内側からにじみ出てくる表現というのは簡単に身につくものではありません。それは宮原選手が普段の生活の中で得ていくものです。宮原選手はこれまでもストイックに体調管理をしてきたと思います。そのストイックにやってきた成果が、今回の演技には出ていました。コツコツ努力をして、それを自信に変え、この舞台で力を発揮したのは素晴らしいです。

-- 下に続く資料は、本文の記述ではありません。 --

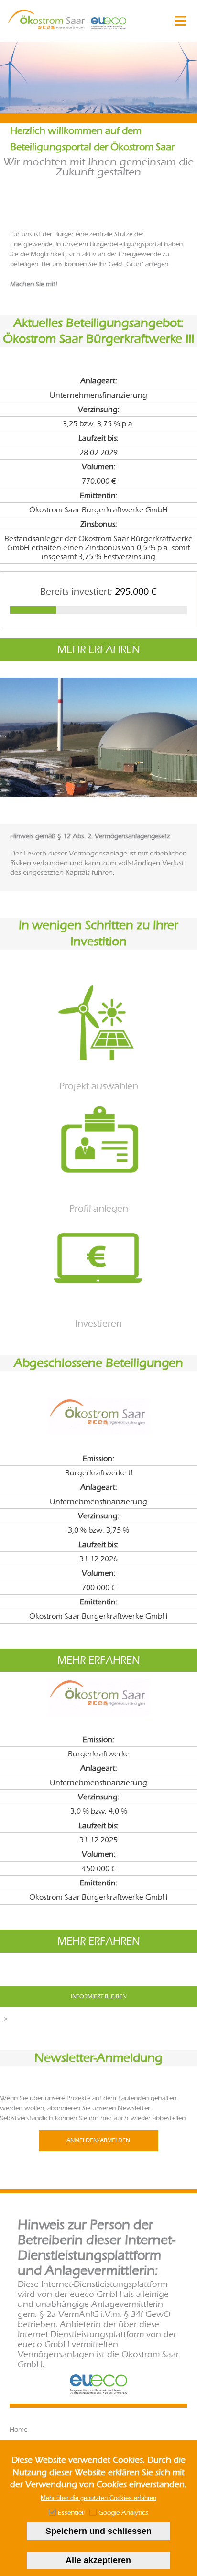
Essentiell (71, 2513)
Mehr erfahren (98, 649)
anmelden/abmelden (98, 2140)
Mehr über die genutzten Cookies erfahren (98, 2497)
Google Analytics (123, 2513)
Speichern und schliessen (98, 2531)
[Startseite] (46, 27)
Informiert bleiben (99, 1996)
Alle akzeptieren (98, 2560)
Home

さらに、スケーターではないところの普段の生活において、たとえば、以前にインタビューなどでケガをしている間に、映画を見たり、音楽をたくさん聴いていたと話していましたので、引き続き、そういう“新しい風”を入れていくと、演技にもつながっていくと思います。これまでの生活と少し何かを変えてみる。すると新たな発見があって、それが演技につながり、内側からもっと素晴らしいものがあふれ出る演技になるのではないでしょうか。
宮原選手とオズモンド選手はFSで差がつきました。疑問を感じた方もいるかもしれません。宮原選手からも素晴らしい世界観を感じられましたが、オズモンド選手の内側から出てくるもの、あとはジャンプの流れにわずかな差がありました。FSは技が増えるので、そのぶん点差がついてしまったというのが理由ではないかと思います。